Hadoop on Kubernetes vs Standard Hadoop

Hadoop: Hadoop provides HDFS as a distributed file system, where cluster of storage resources are presented to application stack as a single file or file system. HDFS API's used to access large set of data that is not feasible to store on a single hard disk. Hadoop includes data reliability management through replication so that applications don't have to worry about storage stack semantics.

In summary - Hadoop converts multiple hard disks into single volume. This enables very large data storage. Hadoop uses YARN (Yet another resource negotiator) as a compute node global scheduler. Hadoop ecosystem is very large and includes Spark, Zookeeper, Hbase, Hive and many other solutions towards big data, analytics and machine learning.

Kubernetes: Kubernetes is a container orchestration platform. Container replaces VM's, because VM's utilize hyper-wiser's and entire guest OS to isolate compute nodes within a single host OS environment. That means VM's create unnecessary duplication and are less efficient by running multiple OS on top of each other. This efficiency loss is obvious in cloud environment running 100's of thousand VMs. Containers solves this problem of duplication and emulate OS level isolation by only invoking required functionality without requiring entire OS image for each container. This is achieved through linux etcd functionality. Kubernetes provides means to manage multiple containers through 2 level isolation. 2nd level isolation is provided through PODS that contain multiple containers. Kubernetes also provide load balancing and fail safe deployment through container replication.

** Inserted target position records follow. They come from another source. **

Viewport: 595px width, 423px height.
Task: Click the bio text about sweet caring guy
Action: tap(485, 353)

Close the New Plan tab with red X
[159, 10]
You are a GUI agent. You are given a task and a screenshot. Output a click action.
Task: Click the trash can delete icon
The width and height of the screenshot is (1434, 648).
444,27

In summary - Containers provide OS level isolation to make single OS look like many OS's. This enables efficient use of resources and parallel running of applications. Kubernetes enable management of many containers. Generally Kubernetes and containers interface cloud storage platforms like S3, where S3 is a object store and not like Hadoop distributed file system.

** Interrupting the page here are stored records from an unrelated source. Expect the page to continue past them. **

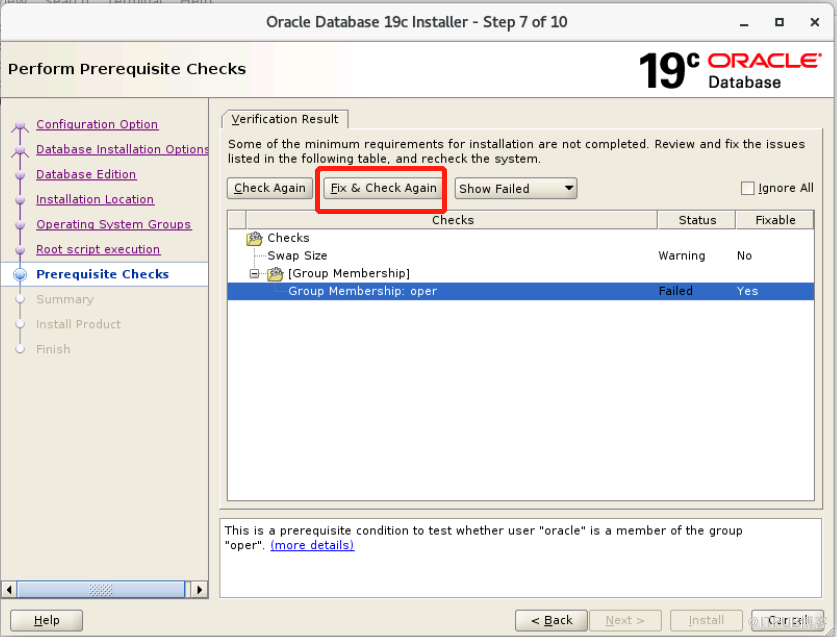Open the Help button
Image resolution: width=837 pixels, height=637 pixels.
[x=46, y=620]
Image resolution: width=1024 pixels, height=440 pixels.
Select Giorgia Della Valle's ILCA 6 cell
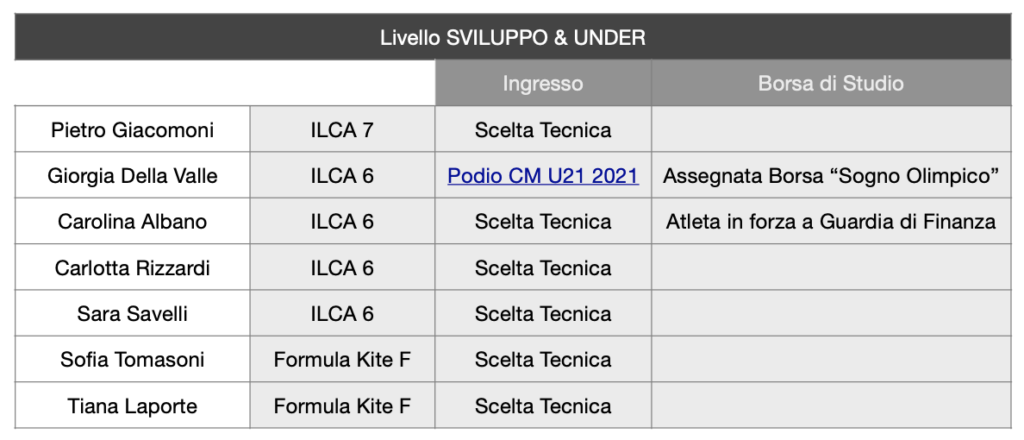pyautogui.click(x=342, y=176)
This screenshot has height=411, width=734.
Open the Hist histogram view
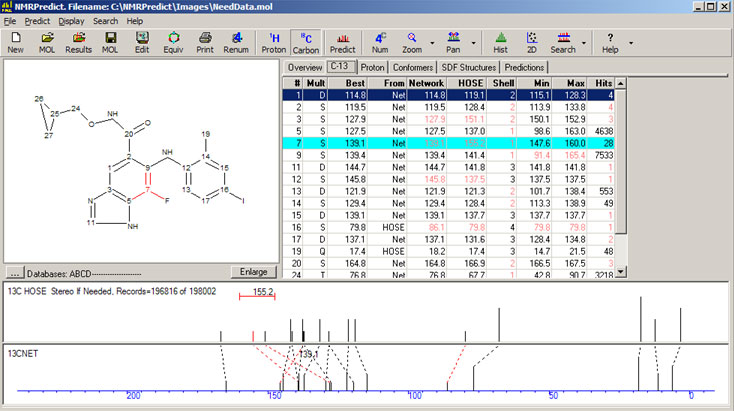point(502,41)
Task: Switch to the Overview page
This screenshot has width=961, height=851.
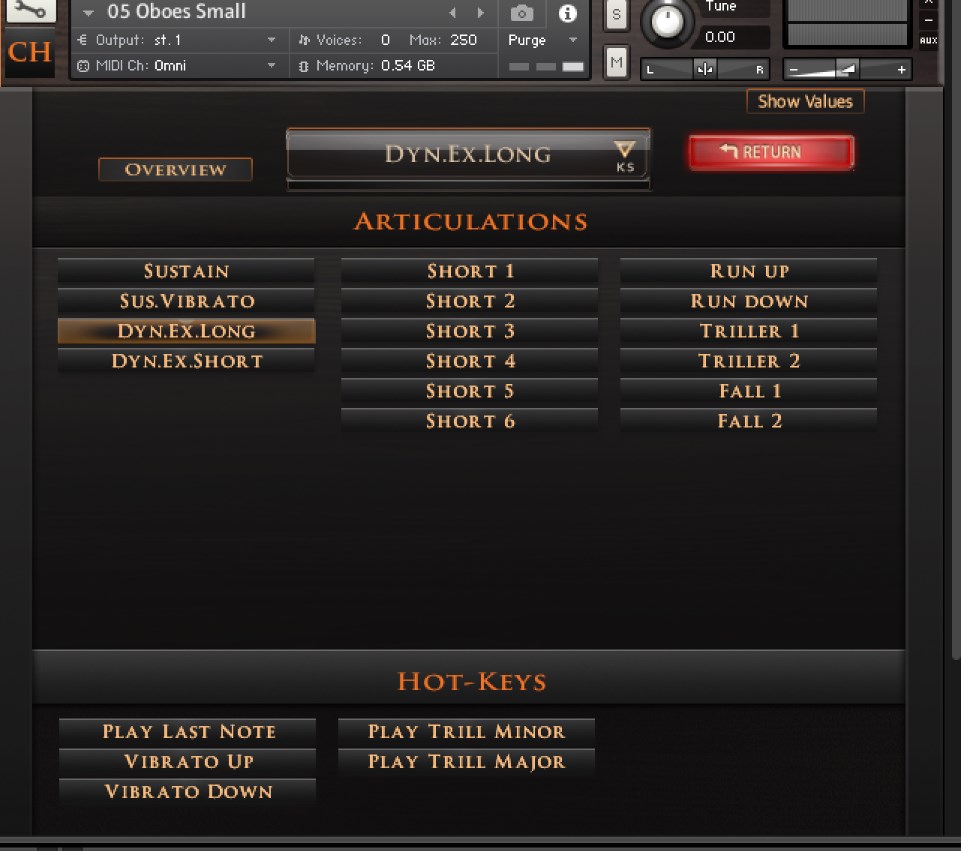Action: [175, 169]
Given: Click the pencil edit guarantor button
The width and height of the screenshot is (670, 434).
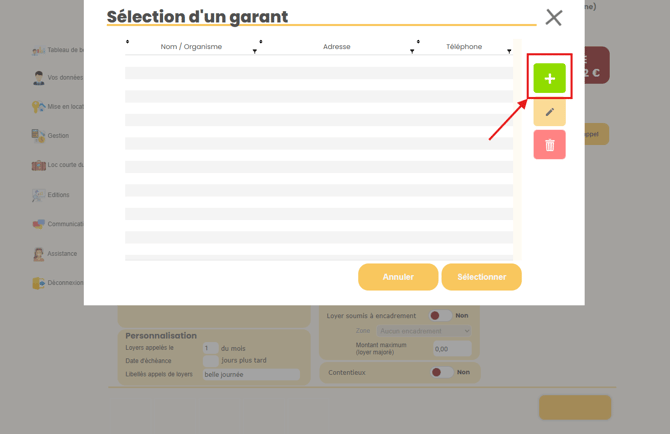Looking at the screenshot, I should pyautogui.click(x=549, y=112).
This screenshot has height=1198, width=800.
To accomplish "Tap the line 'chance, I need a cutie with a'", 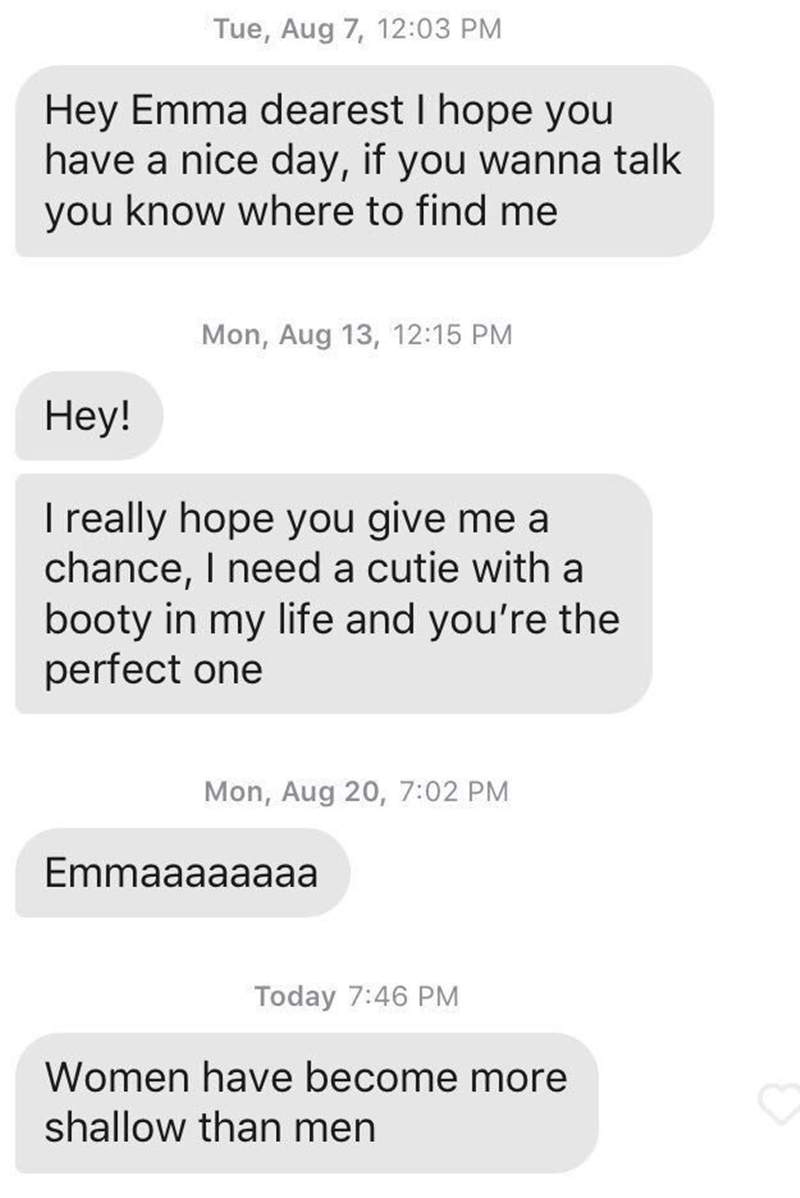I will 313,569.
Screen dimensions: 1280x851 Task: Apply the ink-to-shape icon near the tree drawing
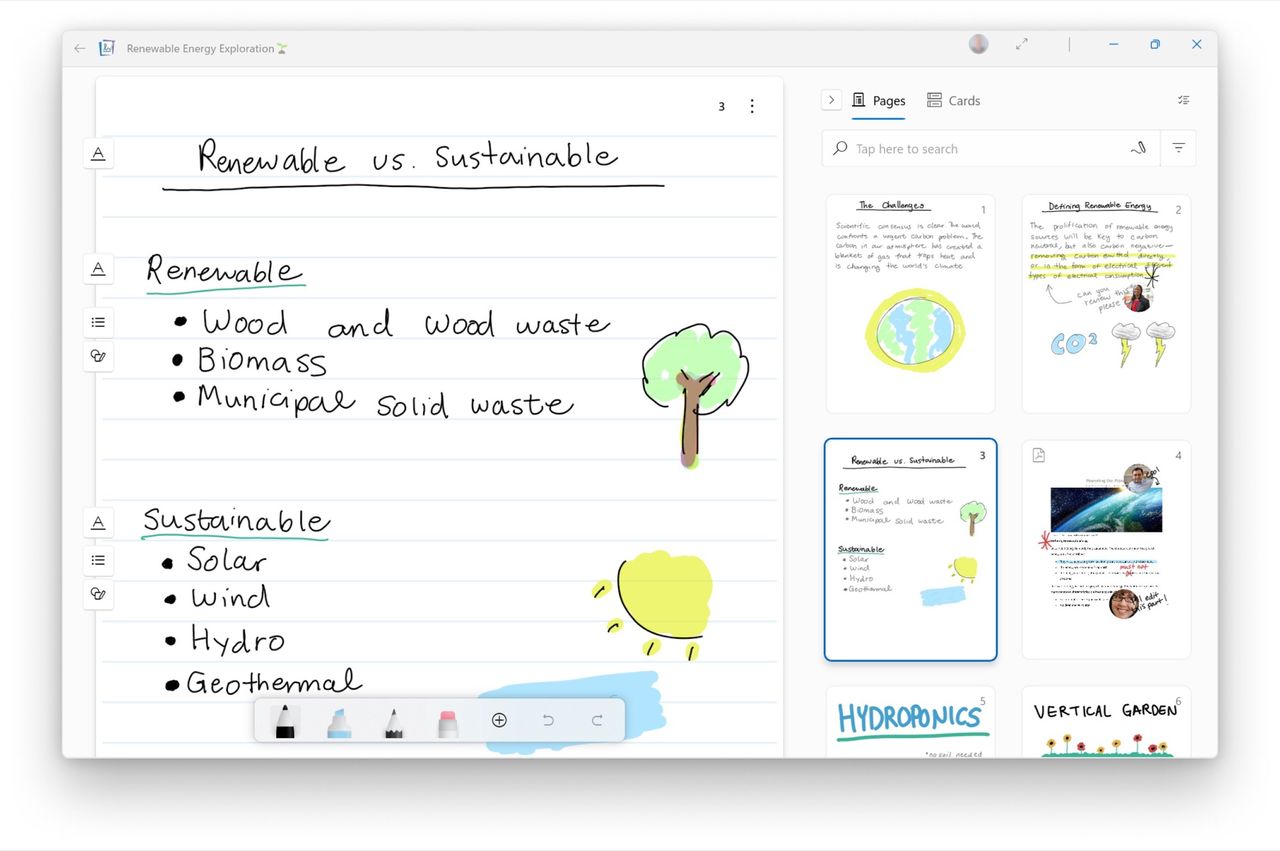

Hadoop with or without Kubernetes: While fundamentally Hadoop and Kubernetes solves different problems, Kubernetes have gained popularity due to containerization benefits by solving application dependency and deployment challenges. Kubernetes and containers provides massive parallelism and scalability.

Kubernetes is fairly recent advancement in open source even-though Google have been using this for many years, on the other hand Hadoop is a decade old solution and lacks some of the modernization.

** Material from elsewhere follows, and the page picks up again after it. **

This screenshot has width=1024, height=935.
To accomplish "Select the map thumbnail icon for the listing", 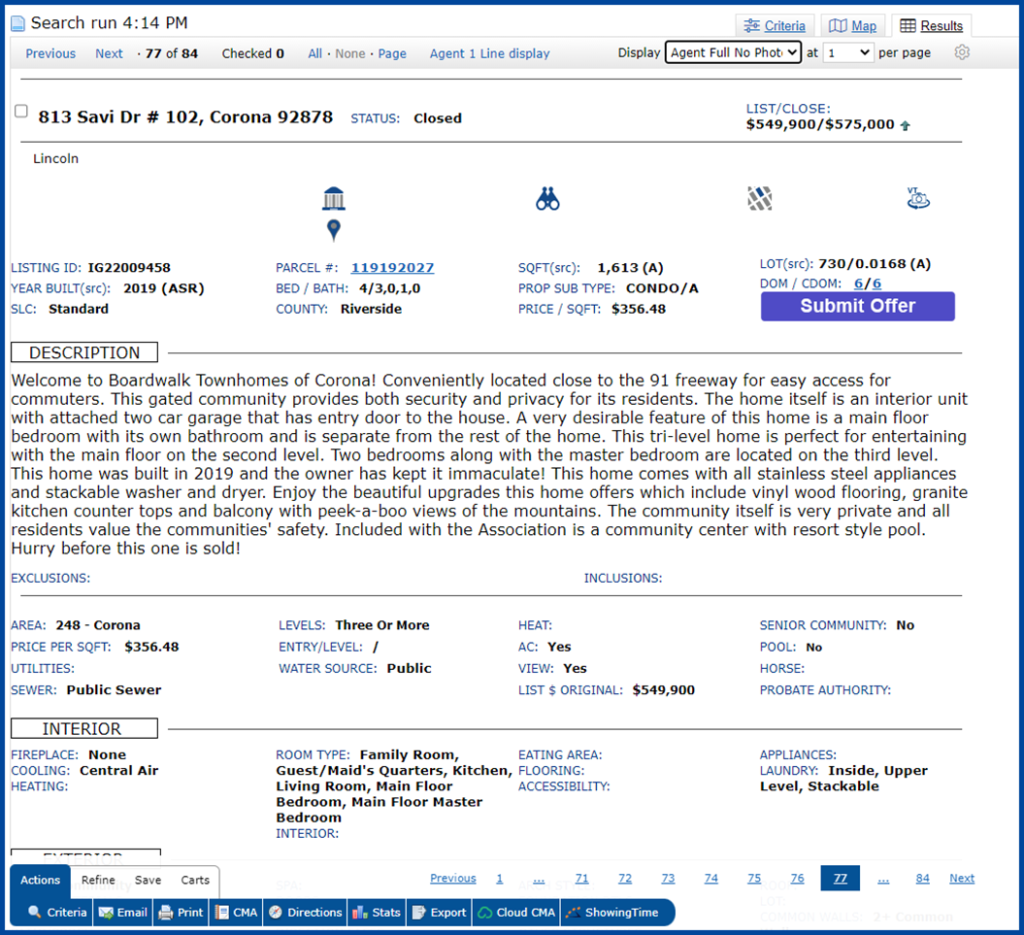I will [759, 198].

So do we need to use Hadoop as a distributed file system with Containers and Kubernetes? It really depends on application requirements and value proposition needs. Technically it's feasible to run Hadoop with Docker and Kubernetes, however the entire ecosystem lacks smooth integration. Recent couple of open source projects try to solve this problem however if Hadoop will be a going forward solution or we need a new/different distributed file system platform only time will tell. Currently we have many solutions like Cloud storage platforms, Kafka, Elastic-search/logstash solves the storage scalability problem with their own strengths in specific areas while Hadoop and entire Hadoop ecosystem continue to be a dominant big data platform.


  • Standard hadoop is just hadoop with map-reduce , spark etc and backed by HDFS

  • Hadoop on kubernetes is just standard Hadoop as above , but running on Kubernetes

In case of Hadoop on K8S , you get all the benefits that kubernetes usually offers over traditional infrastructure.

There is a helm chart as well:

https://github.com/helm/charts/tree/master/stable/hadoop


you might want to consider looking at this set of charts In short, this is a collection of helm charts to spin up Hadoop services on K8s cluster.

to mention a few highlights:

  • support HA namenode
  • support of Kerberos
  • support k8s persistent vols
  • support of data volumes
  • etc

Hope this helps. Cheers


As people have said, "the only difference is you are in kubernetes/container". The reality is that means a couple of huge things in terms of actual operation:

  • The helm chart linked above is a toy.
    • It builds vanilla hadoop (i.e. not HDP or CDH)
    • It doesn't do HA namenodes
    • It doesn't do kerberos
  • You have to manage your own volumes
    • If you are running on a public cloud this isn't a super big deal, as you can dynamically get storage

So unless you just want a super lightweight hdfs deployment, or you are comfortable/willing to build out your own deployment of a more sophisticated k8s hadoop deployment, or you are willing to pay for a 3rd party kubernetes stack with hadoop support (e.g. robin.io), I would say that in general it is not worth running on k8s at this point.

Note that if/when the hadoop vendors make their own operator, this might change.